Starting at the line that contains "The height and width of the screenshot is (1280, 866)." and ending after the line that contains "I will 82,548.", output those lines of the listing as a numbered list, leaving out any blank lines.

# Data to process

##############################

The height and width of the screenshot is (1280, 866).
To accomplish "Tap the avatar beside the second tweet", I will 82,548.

##############################

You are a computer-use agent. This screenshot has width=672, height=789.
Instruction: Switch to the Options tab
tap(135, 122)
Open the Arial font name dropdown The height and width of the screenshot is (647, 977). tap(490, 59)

##############################

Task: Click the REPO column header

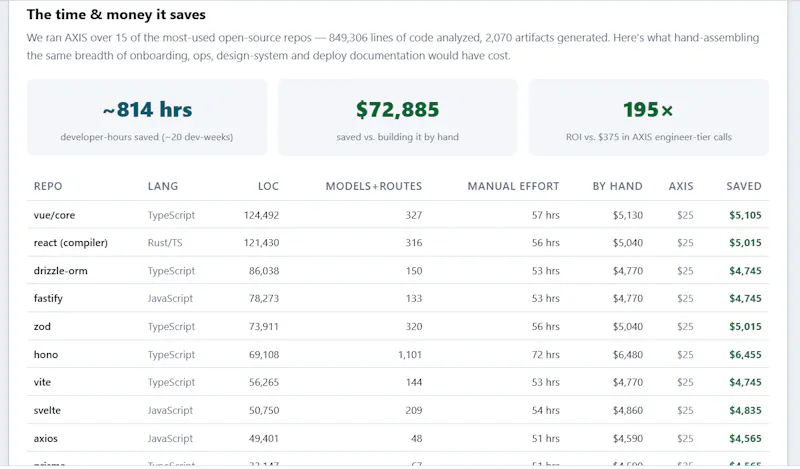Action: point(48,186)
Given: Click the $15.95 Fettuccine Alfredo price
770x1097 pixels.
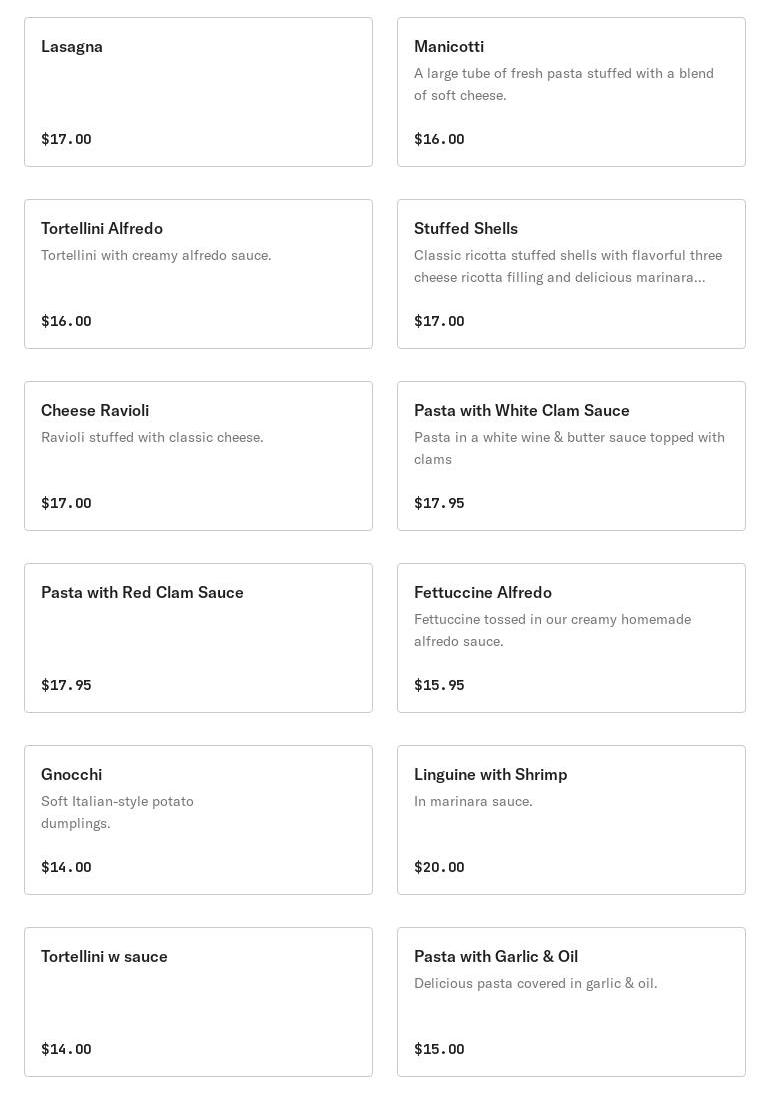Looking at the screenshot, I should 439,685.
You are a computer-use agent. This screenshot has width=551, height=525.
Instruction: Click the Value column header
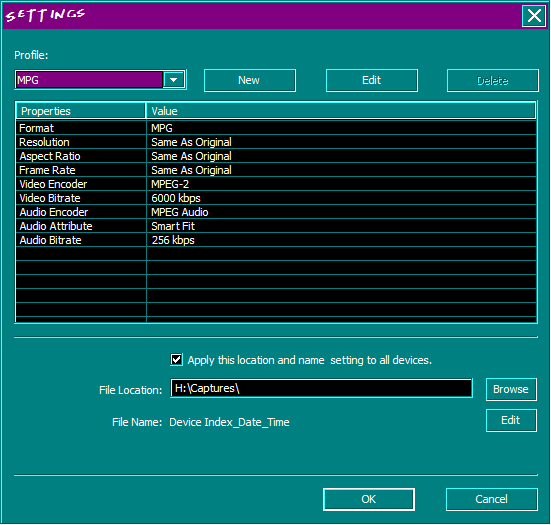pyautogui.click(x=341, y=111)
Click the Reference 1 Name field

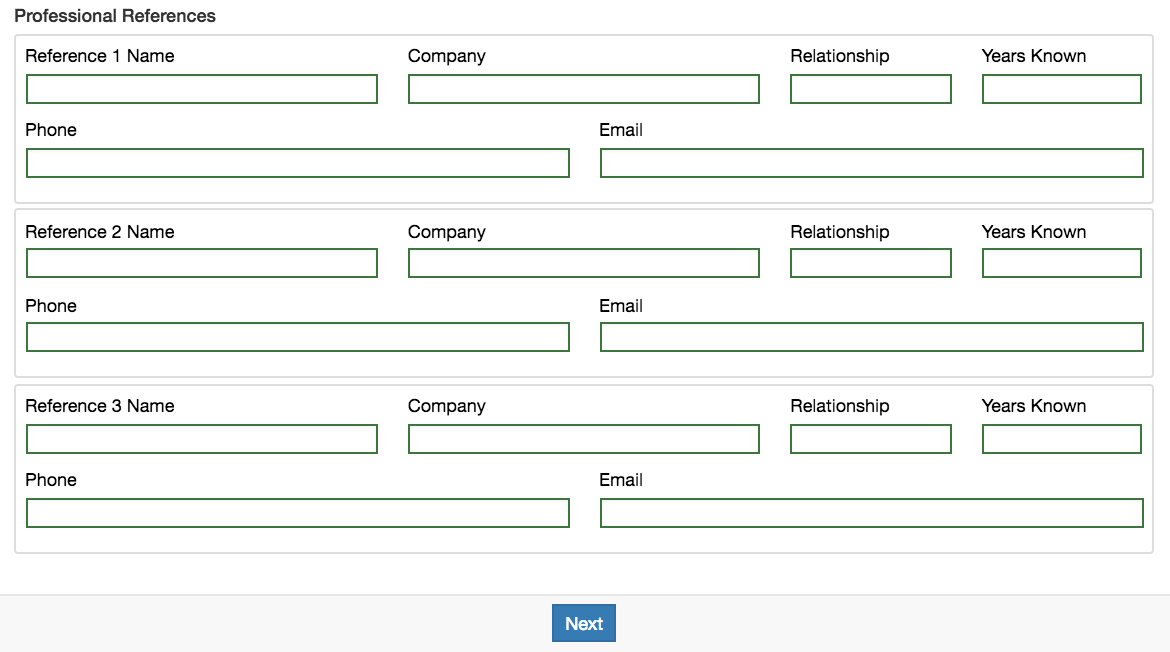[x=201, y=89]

##############################

# Written reply
1. The height and width of the screenshot is (1280, 866).
2. To accomplish "Tap the avatar beside the second tweet", I will 82,548.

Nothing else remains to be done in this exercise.